___ Given text

Operational Properties for Action 115A008

L2/09-219
Subject: Operational Properties for Action 115A008
Date: 2009-05-09
From: Mark Davis
To: UTC


I had the following action from the UTC:

115    A008    Mark Davis        Produce updated proposal for the "operationally X-cased" properties, with more background.    L2/08-157            2008-05-20    2008-05-20       

Here is the proposal.

DerivedCoreProperties.txt

Add the following 6 properties (the short name is in parens).

# Derived Property:   Cased (Cased)
#  As defined by Unicode Standard Definition D120
#  C has the Lowercase or Uppercase property or has a General_Category value of Titlecase_Letter.

0041..005A    ; Cased # L&  [26] LATIN CAPITAL LETTER A..LATIN CAPITAL LETTER Z
0061..007A    ; Cased # L&  [26] LATIN SMALL LETTER A..LATIN SMALL LETTER Z
00AA          ; Cased # L&       FEMININE ORDINAL INDICATOR
00B5          ; Cased # L&       MICRO SIGN
00BA          ; Cased # L&       MASCULINE ORDINAL INDICATOR
00C0..00D6    ; Cased # L&  [23] LATIN CAPITAL LETTER A WITH GRAVE..LATIN CAPITAL LETTER O WITH DIAERESIS
...

# Derived Property:   Case_Ignoreable (CI)

______
___ Record extracts

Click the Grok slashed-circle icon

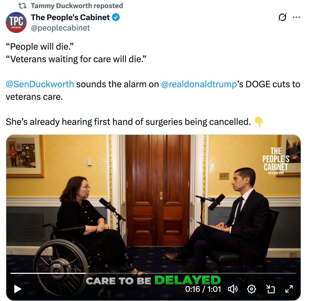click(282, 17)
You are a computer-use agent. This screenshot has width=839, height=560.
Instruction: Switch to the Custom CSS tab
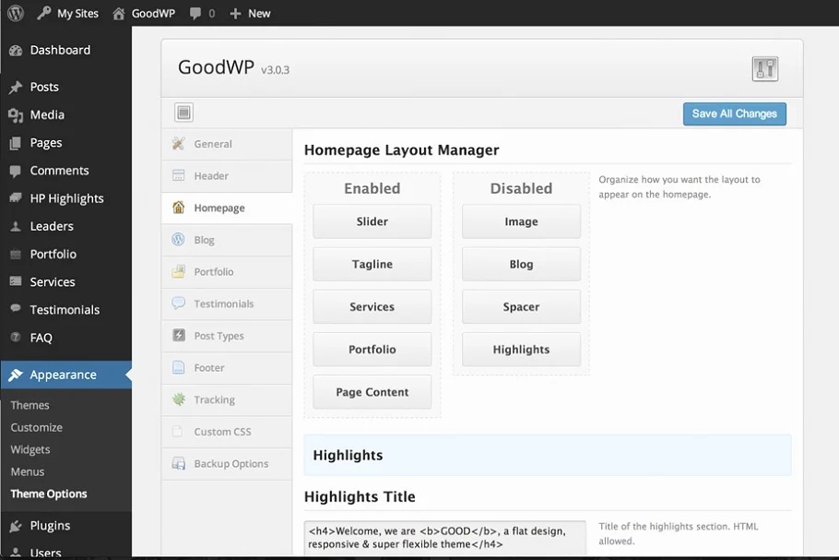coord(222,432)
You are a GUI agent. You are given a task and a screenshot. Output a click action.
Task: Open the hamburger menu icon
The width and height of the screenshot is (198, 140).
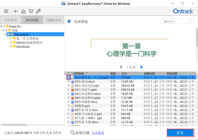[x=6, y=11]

______
___ Record extracts

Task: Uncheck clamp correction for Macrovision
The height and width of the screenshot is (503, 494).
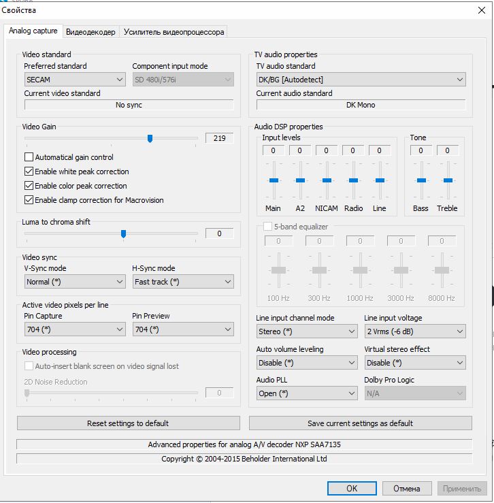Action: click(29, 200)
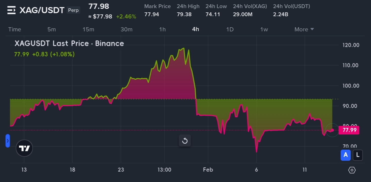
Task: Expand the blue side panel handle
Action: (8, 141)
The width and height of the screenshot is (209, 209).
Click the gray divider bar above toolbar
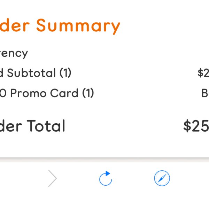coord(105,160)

______
___ Record extracts

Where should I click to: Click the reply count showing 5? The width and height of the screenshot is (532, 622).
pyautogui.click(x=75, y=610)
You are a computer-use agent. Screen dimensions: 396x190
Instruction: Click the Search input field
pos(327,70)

______

Edit the stretch of the proposal from "Add the following" through "value of Titlecase_Letter.", replacing "parens" with "parentheses". The data plays no part in what follows.

_Exercise output_:
Add the following 6 properties (the short name is in parentheses).

# Derived Property:   Cased (Cased)
#  As defined by Unicode Standard Definition D120
#  C has the Lowercase or Uppercase property or has a General_Category value of Titlecase_Letter.